As data continues to grow exponentially, efficient data processing becomes critical for extracting meaningful insights. PySpark, an Apache Spark library, enables large-scale data processing in Python.

How to Calcualte Median?

The median is a measure of central tendency that represents the middle value in a dataset when the values are sorted in ascending or descending order. If the dataset has an odd number of values, the median is the middle value. If the dataset has an even number of values, the median is the average of the two middle values.

1) Arrange the data in ascending or descending order.

2) Determine the position of the median using the formula:

python
Median Position (P) = (n + 1) / 2

where 'n' is the total number of values in the dataset.

3) If the dataset has an odd number of values, the median is the value at the median position.

4) If the dataset has an even number of values, the median is the average of the values at positions (P – 0.5) and (P + 0.5).

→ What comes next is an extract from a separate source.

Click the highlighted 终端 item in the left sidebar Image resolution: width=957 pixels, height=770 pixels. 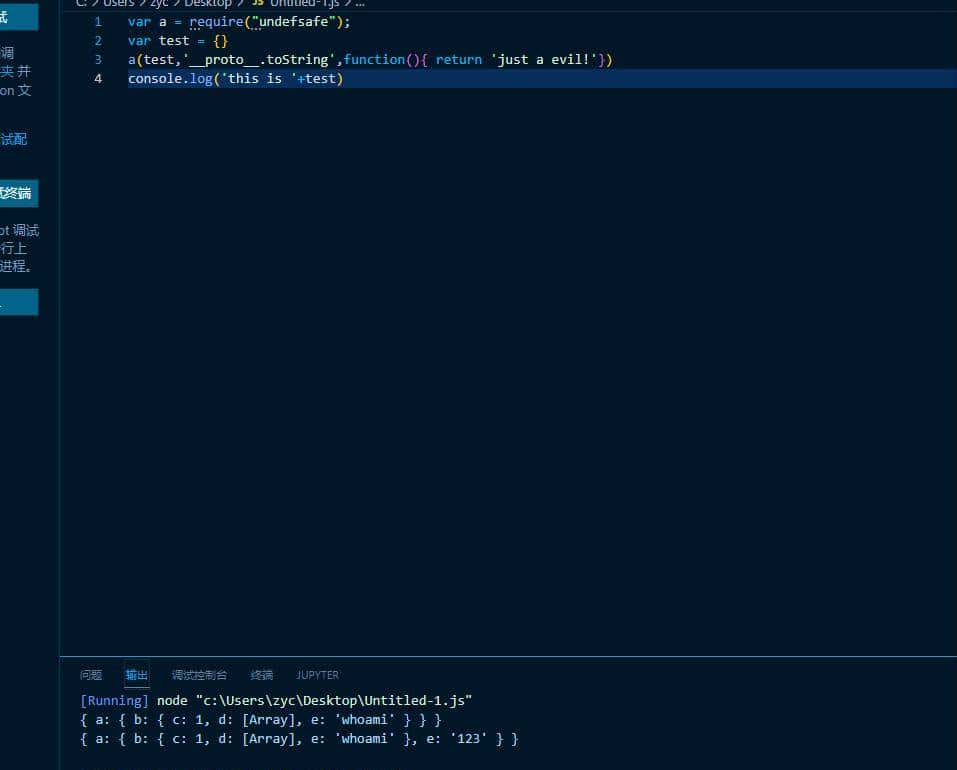click(18, 193)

How to use Median in Statistics and Machine Learning

1. Descriptive Statistics: The median is used to describe the central tendency of a dataset, offering a more accurate representation of the data’s center than the mean in cases of skewed distributions or the presence of outliers.

2. Exploratory Data Analysis (EDA): The median is often used during EDA to identify trends, patterns, or potential anomalies in the data.

3. Machine Learning Algorithms: In machine learning, the median is used for data preprocessing tasks such as filling missing values or normalizing data. It can also be utilized as a robust loss function in regression tasks.

4. Non-parametric methods: In machine learning, non-parametric methods make fewer assumptions about the underlying data distribution. The median is often used in these methods, such as the k-nearest neighbors algorithm, where it can be used to predict the target variable by taking the median of the k-nearest neighbors.

1. Import required libraries and initialize SparkSession

First, let’s import the necessary libraries and create a SparkSession, the entry point to use PySpark.

python
import findspark
findspark.init()

from pyspark.sql import SparkSession

spark = SparkSession.builder \
    .appName("Calculating Median with PySpark") \
    .getOrCreate()

2. How to calculate the Median of a list

A. How to calculate the Median of a list using RDD (Resilient Distributed Dataset)

python
sc = spark.sparkContext

data = [1, 3, 5, 7, 9, 11, 13, 15, 17, 19]
rdd = sc.parallelize(data)

sorted_rdd = rdd.sortBy(lambda x: x)
n = sorted_rdd.count()

if n % 2 == 0:
    median = (sorted_rdd.take(n // 2)[-1] + sorted_rdd.take(n // 2 + 1)[0]) / 2
else:
    median = sorted_rdd.take(n // 2 + 1)[-1]

print(f"Median: {median}")
python
Median: 5.0

B. How to calculate the Median of a list using PySpark approxQuantile() function.**

you first need to convert the list into a DataFrame and then use the approxQuantile() function.

python
# Create a list
data_list = [1, 9, 3, 4, 5, 7, 11, 8, 2, 10, 6]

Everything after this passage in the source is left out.